Sallmutter zu Grassers Kassasturz: Reiche werden nicht belastet

Jene, die von EU-Beitritt profitiert haben müssen ihren Beitrag zur Konsolidierung leisten

”Die heute von Minister Grasser vorgelegten Pläne zur Budgetkonsolidierung bestätigen einmal mehr, dass die schwarz-blaue Regierung eine Politik für die Vermögenden dieses Landes betreibt”, erklärte GPA-Vorsitzender Hans Sallmutter in einer Stellungnahme.++++

Während Unternehmen durch die Senkung der Lohnnebenkosten in einem enormen Ausmaß entlastet werden, käme auf Unselbstständige die größte Belastungswelle der Zweiten Republik zu. Auch die nun angedachten Steuern- und Gebührenerhöhungen belasten in unintelligenter Weise die Unselbstständigen.
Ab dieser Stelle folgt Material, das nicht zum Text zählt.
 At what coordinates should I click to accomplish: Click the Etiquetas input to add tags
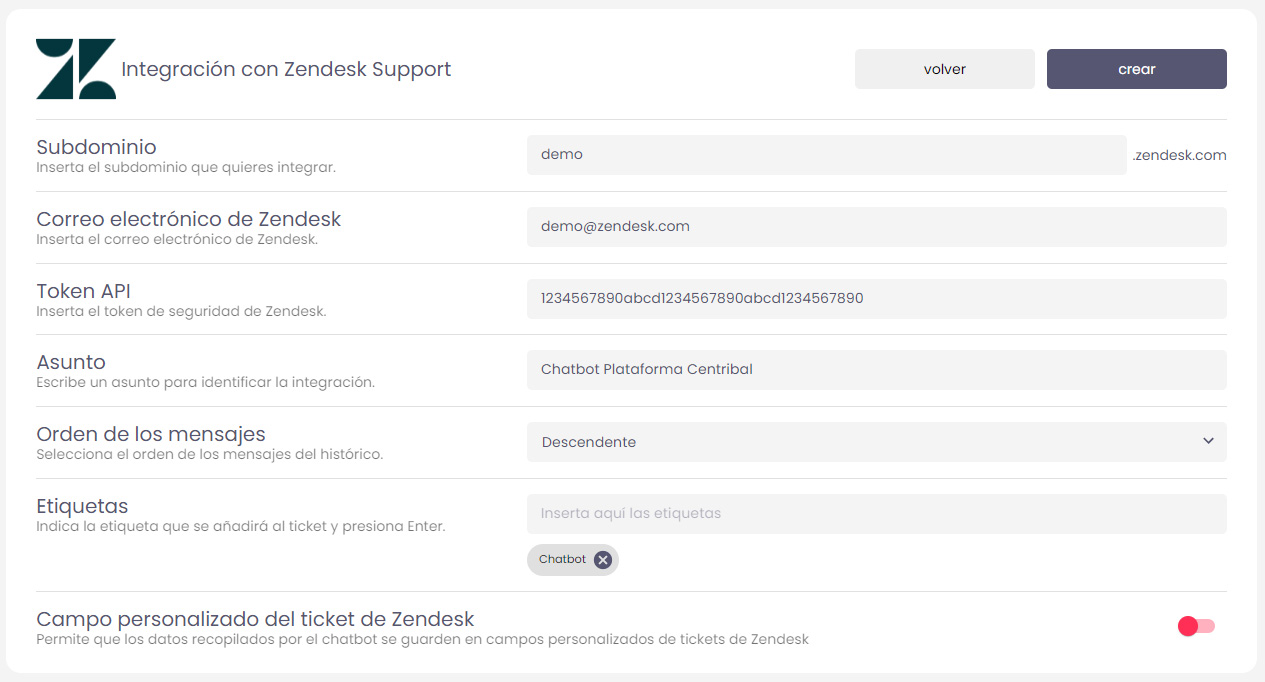tap(876, 514)
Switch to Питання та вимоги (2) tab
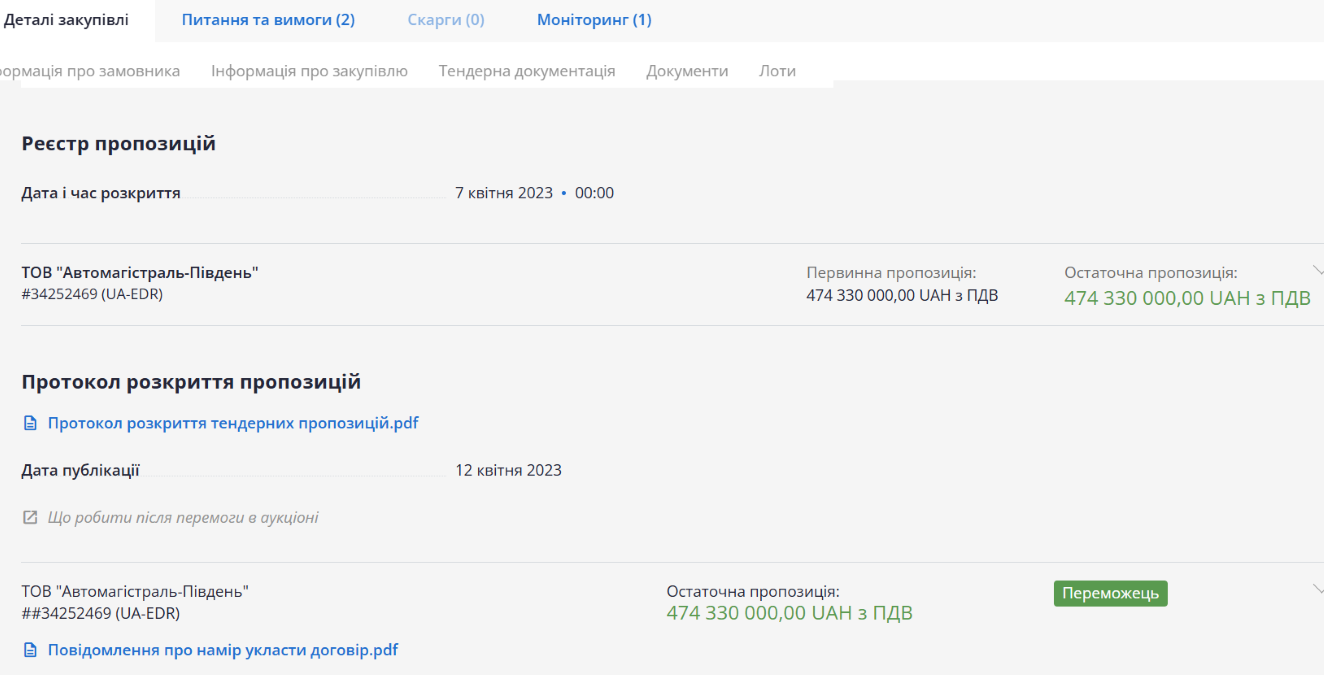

Wenn man vom Dogma, dass die notwendige Budgetkonsolidierung primär durch Ausgabenkürzungen zu bewerkstelligen sei, abgehe, so sei eine Reihe von einnahmenseitigen Maßnahmen möglich, die jene Gruppen in die Pflicht nimmt, die nicht zuletzt durch die europäische Integration profitiert haben, so Sallmutter.

Der GPA-Vorsitzende erinnert den Finanzminister daran, dass Österreich OECD-Schlusslicht bei der Vermögensbesteuerung sei und bei der Unternehmensbesteuerung im EU-Vergleich im unteren Drittel liege. Nicht zufällig wird unser Land in internationalen Publikationen als ”Steueroase” bezeichnet, so Sallmutter abschließend.